# Aim of the task
List every line in the listing below that contains the word "Uncheck". Matches must be case-sensitive.

# Input for this task

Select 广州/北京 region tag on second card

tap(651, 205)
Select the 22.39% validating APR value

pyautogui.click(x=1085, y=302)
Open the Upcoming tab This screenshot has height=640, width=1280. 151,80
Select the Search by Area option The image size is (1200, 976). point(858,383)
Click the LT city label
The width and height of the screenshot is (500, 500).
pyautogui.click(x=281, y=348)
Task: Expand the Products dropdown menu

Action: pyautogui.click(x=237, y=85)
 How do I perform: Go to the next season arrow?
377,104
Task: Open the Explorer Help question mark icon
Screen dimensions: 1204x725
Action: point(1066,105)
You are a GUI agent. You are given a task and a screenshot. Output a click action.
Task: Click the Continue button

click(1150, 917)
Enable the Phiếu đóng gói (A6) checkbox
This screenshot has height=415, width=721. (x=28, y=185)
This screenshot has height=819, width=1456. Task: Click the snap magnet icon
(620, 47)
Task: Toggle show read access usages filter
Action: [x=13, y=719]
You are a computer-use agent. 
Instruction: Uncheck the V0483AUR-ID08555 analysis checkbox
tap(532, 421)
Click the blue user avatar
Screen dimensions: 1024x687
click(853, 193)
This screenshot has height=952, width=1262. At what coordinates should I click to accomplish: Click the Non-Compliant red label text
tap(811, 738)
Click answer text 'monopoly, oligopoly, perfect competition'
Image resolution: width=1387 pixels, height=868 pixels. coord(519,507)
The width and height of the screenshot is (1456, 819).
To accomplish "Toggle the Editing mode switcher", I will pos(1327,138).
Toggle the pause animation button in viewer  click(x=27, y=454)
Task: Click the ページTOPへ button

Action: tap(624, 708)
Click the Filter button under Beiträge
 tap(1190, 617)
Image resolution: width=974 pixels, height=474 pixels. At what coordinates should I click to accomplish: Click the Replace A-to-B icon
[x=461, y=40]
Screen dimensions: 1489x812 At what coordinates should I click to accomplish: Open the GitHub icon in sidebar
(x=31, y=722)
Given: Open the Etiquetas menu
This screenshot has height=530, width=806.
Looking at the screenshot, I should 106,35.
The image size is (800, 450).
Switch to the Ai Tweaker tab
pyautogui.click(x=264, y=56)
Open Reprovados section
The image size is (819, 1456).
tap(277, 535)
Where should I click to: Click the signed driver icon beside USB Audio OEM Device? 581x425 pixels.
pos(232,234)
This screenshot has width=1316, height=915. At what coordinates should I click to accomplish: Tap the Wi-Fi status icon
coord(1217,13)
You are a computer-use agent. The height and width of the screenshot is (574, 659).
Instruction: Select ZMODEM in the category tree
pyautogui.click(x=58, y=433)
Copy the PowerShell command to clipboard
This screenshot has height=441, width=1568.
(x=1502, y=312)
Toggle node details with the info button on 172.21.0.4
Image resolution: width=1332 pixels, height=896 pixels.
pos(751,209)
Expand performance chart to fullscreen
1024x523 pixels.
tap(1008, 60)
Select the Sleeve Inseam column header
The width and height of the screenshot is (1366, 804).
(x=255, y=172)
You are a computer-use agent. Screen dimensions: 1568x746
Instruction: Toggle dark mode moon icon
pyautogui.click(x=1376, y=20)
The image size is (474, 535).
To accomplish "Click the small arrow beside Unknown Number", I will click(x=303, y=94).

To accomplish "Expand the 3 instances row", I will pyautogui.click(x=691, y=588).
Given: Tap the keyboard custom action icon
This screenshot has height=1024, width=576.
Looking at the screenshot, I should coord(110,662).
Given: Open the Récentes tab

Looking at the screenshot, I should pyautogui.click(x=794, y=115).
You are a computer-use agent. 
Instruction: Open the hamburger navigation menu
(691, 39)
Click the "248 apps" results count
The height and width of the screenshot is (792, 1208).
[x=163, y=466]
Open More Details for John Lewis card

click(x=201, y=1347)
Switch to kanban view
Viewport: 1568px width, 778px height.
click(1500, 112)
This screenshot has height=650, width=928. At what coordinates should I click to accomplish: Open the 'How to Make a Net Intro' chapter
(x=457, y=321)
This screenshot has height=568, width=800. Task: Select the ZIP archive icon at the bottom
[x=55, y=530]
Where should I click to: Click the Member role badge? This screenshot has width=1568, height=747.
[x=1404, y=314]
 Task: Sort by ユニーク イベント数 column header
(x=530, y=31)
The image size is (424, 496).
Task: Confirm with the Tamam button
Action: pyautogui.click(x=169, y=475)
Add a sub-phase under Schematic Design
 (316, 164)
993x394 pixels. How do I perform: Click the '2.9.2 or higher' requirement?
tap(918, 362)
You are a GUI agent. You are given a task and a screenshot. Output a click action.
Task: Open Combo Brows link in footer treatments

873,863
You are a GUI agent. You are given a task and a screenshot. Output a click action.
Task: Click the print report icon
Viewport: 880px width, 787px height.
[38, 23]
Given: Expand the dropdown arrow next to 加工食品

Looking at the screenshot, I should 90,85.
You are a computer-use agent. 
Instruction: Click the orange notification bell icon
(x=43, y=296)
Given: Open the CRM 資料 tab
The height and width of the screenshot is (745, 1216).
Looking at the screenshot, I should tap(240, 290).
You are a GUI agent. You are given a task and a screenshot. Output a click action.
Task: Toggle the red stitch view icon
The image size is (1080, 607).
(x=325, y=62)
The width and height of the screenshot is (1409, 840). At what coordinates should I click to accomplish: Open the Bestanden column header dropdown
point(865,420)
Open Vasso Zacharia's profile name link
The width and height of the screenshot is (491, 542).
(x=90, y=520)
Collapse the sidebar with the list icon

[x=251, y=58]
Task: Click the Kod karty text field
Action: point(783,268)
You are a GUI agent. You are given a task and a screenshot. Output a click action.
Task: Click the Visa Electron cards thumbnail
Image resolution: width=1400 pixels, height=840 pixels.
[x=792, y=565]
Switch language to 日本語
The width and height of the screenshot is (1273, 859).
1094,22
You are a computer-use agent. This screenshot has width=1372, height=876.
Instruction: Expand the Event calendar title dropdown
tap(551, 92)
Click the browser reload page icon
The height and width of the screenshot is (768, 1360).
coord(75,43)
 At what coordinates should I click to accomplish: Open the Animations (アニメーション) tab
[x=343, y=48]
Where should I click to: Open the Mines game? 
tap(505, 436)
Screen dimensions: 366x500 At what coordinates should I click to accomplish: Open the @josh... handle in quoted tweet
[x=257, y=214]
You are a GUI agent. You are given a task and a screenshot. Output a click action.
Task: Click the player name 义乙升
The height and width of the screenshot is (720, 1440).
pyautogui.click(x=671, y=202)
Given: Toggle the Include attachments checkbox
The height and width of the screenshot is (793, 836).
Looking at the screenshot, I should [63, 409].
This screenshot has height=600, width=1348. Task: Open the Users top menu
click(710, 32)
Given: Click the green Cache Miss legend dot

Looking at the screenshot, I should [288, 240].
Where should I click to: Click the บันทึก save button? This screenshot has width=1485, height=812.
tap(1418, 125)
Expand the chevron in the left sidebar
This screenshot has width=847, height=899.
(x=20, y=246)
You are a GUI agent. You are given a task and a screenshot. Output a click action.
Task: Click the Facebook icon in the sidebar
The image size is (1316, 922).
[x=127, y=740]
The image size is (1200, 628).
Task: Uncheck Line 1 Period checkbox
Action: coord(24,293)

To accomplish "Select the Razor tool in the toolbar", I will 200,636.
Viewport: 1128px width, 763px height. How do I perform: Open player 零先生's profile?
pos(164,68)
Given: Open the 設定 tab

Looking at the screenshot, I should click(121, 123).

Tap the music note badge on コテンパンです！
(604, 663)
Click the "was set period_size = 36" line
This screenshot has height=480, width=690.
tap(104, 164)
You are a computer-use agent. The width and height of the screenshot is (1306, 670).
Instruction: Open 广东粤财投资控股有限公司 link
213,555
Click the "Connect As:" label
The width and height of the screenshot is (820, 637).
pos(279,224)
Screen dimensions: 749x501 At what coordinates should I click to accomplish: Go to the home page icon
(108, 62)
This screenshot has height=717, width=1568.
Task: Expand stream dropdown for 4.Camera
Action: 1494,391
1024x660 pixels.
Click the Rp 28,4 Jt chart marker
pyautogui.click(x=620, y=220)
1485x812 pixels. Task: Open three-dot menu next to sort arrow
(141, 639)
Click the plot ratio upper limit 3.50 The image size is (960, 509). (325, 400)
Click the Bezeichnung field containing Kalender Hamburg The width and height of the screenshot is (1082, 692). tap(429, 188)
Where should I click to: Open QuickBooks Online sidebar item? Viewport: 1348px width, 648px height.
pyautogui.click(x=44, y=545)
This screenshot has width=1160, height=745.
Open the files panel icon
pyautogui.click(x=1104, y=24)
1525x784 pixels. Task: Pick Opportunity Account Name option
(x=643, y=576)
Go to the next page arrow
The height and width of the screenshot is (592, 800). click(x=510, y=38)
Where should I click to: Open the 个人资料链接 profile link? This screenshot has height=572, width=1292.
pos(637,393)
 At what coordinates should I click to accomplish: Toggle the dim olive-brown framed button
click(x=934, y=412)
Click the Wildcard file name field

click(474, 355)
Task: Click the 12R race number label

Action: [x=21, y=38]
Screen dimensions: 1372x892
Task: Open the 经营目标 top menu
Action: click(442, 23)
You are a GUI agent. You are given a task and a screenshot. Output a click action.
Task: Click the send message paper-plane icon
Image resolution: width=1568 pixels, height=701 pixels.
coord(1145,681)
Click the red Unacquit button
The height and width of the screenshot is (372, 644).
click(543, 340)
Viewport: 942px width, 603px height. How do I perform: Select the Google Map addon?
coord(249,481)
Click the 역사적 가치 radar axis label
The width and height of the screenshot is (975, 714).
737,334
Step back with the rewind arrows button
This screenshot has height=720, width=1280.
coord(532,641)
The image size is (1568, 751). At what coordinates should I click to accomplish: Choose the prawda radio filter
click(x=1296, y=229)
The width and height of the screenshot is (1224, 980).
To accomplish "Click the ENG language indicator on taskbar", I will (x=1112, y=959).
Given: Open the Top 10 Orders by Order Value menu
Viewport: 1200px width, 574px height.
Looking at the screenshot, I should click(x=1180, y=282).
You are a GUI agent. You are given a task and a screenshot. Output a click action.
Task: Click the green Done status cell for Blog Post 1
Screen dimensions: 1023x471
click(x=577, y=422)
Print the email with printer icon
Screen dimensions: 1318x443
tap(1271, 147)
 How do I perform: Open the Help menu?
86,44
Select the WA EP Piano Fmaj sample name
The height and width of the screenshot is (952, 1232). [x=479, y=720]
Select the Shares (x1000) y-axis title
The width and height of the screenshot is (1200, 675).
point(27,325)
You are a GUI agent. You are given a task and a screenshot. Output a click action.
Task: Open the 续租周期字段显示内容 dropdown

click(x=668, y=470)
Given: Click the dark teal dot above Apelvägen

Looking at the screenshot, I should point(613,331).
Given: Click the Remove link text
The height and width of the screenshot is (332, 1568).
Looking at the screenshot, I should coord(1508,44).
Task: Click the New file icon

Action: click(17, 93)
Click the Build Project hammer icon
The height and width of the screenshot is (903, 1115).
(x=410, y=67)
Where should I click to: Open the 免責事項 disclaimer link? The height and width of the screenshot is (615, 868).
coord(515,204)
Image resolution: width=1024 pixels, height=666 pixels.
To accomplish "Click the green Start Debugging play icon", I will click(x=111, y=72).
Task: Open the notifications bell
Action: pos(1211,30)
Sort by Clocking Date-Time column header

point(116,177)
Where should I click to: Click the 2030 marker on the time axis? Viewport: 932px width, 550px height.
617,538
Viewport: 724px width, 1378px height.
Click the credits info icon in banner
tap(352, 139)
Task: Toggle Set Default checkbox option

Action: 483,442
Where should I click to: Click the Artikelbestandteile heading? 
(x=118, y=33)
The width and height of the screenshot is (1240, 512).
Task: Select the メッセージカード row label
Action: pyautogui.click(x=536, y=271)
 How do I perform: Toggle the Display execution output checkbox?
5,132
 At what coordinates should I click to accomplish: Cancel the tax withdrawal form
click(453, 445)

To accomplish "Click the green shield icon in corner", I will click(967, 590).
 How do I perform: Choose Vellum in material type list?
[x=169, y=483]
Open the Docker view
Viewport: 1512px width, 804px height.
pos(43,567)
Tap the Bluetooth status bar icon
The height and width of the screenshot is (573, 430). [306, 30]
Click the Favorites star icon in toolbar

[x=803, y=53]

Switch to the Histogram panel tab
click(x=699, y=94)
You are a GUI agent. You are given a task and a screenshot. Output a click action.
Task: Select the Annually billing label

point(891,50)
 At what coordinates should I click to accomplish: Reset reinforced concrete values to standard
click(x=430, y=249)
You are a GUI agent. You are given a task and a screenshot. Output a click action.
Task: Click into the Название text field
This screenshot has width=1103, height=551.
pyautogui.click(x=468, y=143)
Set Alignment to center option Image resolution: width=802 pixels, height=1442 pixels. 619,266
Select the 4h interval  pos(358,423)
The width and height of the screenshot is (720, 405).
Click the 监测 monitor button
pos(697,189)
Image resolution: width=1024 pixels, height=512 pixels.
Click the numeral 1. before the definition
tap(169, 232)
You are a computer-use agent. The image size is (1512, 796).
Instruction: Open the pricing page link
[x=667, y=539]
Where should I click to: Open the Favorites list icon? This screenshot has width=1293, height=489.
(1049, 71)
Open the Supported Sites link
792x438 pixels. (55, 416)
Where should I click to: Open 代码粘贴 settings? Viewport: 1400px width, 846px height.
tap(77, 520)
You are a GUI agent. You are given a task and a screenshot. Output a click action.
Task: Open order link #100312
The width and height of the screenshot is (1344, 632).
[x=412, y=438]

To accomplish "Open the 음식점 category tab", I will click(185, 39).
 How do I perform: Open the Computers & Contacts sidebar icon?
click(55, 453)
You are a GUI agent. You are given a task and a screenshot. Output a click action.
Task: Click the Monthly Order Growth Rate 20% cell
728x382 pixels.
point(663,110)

# Result of the exercise
Instruction: Uncheck the V0483AUR-ID08555 analysis checkbox
Task: Uncheck Line 1 Period checkbox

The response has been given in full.